This interpretation of The Finding of Moses is an elegant and harmonious composition. The scene depicts the discovery of the baby Moses, his mother having hidden him in the reeds by a riverbank to avoid the persecution of the Hebrews by the Pharaoh. The story is told in Exodus 2: 3-9 and narrates that one day the daughter of the Pharaoh came to bathe in the river, and having spied the basket in the reeds sent her servant woman to fetch it. Miriam, the sister of Moses, approached the Pharaoh’s daughter and offered to find a Hebrew woman to nurse the baby for her, and subsequently returned with her mother. When the child grew up, his mother returned Moses to the Pharaoh’s daughter, and he became her son. She named him Moses, ‘Because,’ she said, ‘I drew him out of the water’.
Central to the composition is the seated figure of the Pharaoh’s daughter. Gracefully dressed and wearing a crown, a servant girl stands behind her, fanning her with a canopy of feathers. The Pharaoh’s daughter speaks with a woman dressed in a flowing yellow and white dress, whose cupped exposed left breast and covered head indicate that she is Moses’ mother offering to nurse the child. Between the two conversing figures a younger woman, presumably Miriam, listens intently. The baby Moses is laid down by two servant women, whilst another points to the location of his hiding. Alongside the river, the scene of his discovery is additionally depicted as two ladies pull the baby from the reed bed. In the background on the left, a mythical city is shrouded in mist, whilst on the right one can see the formal garden of a classically designed villa.
Attributed to Jacob de Backer, The Finding of Moses is closely comparable in style and execution with de Backer’s The Three Stages of Man in the Hermitage Collection. In both paintings, the drapery is crisp and buoyant, the strong, muscular figures are reminiscent of Michelangelo, and the central grouping of intertwined and interactive figures dominate the composition. Furthermore, there are noticeable facial similarities in the female figures in both works.
Jacob de Backer lived only to the age of thirty, and despite a short period of productivity, there are a relatively high number of works ascribed to him.

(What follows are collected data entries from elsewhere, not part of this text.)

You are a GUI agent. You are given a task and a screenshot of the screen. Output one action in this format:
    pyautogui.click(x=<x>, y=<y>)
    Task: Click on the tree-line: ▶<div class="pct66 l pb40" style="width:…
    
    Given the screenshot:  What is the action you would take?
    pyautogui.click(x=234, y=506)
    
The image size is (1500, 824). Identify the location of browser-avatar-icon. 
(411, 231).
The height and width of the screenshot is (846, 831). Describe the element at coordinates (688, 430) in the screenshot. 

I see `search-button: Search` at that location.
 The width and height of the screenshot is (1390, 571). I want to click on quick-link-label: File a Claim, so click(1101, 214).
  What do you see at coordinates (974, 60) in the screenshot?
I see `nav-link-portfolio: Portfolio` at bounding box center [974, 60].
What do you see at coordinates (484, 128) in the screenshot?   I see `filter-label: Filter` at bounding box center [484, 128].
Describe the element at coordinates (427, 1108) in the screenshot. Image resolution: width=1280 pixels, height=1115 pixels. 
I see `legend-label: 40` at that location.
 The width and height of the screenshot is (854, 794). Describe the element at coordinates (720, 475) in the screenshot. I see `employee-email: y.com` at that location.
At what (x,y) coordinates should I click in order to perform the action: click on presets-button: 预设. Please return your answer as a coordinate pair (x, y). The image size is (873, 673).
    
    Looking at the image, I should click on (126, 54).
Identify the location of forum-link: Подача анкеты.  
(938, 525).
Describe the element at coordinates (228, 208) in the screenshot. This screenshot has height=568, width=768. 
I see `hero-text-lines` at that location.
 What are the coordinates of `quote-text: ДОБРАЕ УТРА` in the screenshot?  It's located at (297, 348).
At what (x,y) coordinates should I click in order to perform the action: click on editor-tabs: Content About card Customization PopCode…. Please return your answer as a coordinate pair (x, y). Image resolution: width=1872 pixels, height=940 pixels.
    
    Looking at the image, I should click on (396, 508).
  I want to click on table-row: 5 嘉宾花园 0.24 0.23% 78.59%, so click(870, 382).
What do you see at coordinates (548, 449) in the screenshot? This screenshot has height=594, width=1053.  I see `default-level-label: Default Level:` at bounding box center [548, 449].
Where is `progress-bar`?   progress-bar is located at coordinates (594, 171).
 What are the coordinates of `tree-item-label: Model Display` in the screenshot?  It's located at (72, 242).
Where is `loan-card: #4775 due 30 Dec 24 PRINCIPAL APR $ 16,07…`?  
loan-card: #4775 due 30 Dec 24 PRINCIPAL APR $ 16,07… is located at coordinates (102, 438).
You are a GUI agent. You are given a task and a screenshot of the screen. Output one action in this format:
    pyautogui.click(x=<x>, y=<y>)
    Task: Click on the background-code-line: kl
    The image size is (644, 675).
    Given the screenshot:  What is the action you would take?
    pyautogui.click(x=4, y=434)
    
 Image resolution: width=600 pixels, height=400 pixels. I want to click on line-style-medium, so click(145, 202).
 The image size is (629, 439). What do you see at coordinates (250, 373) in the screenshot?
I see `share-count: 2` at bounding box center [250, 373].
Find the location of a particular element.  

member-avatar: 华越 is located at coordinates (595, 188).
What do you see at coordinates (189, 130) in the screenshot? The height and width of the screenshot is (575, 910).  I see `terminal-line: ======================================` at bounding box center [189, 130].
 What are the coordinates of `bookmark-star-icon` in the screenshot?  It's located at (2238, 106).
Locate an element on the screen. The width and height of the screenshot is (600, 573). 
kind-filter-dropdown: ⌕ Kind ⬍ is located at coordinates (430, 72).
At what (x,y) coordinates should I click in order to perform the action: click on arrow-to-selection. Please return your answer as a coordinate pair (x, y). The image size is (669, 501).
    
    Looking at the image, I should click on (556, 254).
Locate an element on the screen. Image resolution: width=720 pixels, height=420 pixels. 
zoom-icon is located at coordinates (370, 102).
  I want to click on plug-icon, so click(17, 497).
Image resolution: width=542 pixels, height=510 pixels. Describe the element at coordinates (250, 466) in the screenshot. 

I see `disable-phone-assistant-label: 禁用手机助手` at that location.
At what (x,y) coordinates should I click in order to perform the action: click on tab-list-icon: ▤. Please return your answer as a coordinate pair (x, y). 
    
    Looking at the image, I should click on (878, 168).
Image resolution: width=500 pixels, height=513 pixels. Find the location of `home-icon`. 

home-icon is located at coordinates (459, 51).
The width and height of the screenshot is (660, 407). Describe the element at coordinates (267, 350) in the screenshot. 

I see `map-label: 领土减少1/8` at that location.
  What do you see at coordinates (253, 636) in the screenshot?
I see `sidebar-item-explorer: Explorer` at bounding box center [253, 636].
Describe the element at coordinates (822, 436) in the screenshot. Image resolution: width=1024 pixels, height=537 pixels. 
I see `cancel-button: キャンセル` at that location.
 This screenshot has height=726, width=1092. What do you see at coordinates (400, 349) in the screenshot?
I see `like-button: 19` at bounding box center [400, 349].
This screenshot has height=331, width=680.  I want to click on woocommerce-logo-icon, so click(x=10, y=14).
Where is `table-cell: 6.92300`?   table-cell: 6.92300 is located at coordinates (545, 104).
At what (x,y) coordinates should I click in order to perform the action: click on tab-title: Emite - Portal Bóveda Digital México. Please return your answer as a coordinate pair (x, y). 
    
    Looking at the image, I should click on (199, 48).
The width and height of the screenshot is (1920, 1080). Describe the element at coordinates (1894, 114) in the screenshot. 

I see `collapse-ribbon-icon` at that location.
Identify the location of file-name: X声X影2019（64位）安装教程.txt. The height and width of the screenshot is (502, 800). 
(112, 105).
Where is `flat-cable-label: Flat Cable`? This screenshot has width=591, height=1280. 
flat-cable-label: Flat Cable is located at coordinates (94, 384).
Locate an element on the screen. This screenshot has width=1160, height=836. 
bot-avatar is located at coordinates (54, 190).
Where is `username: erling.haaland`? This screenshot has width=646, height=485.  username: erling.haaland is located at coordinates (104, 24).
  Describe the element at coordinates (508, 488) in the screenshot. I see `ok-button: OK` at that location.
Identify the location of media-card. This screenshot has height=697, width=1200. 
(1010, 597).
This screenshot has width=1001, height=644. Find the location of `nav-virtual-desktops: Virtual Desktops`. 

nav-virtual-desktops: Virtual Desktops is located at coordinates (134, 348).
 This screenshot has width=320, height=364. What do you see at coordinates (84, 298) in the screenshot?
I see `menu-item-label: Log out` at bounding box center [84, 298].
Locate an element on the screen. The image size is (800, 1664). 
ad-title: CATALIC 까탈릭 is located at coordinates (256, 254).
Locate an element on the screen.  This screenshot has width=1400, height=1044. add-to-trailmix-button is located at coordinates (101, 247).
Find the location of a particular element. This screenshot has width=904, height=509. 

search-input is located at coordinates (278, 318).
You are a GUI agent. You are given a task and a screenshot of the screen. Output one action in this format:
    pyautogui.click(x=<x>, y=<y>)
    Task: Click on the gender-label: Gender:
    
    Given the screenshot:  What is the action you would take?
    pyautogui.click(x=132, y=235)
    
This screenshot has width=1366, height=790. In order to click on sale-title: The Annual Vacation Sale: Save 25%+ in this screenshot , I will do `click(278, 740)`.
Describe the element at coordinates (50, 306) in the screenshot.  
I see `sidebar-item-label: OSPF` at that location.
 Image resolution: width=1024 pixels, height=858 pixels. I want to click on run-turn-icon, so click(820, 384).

According to the Flemish biographer Karel van Mander (1548-1606), de Backer was abandoned by his father as a young boy. He then worked in the studio of Antonio van Palermo (1503/13-before 1589) and later entered the workshop of Hendrick van Steenwijck the Elder (1550-1603). Van Mander claimed that de Backer’s early death was caused by the strenuous labour imposed on the young artist in van Palermo’s studio.
Little is known about the artist’s training, though it seems that he never became a master in the Guild of St. Luke. His work is evidently influenced by the Mannerism of Rome and Florence, in particular by Giorgio Vasari (1511-1574) and his generation, but there is no real evidence that de Backer ever visited Italy. Many of his compositions have complex allegorical subjects, which may indicate that he had a humanistic education and that his clientele was drawn from the Antwerp intelligentsia.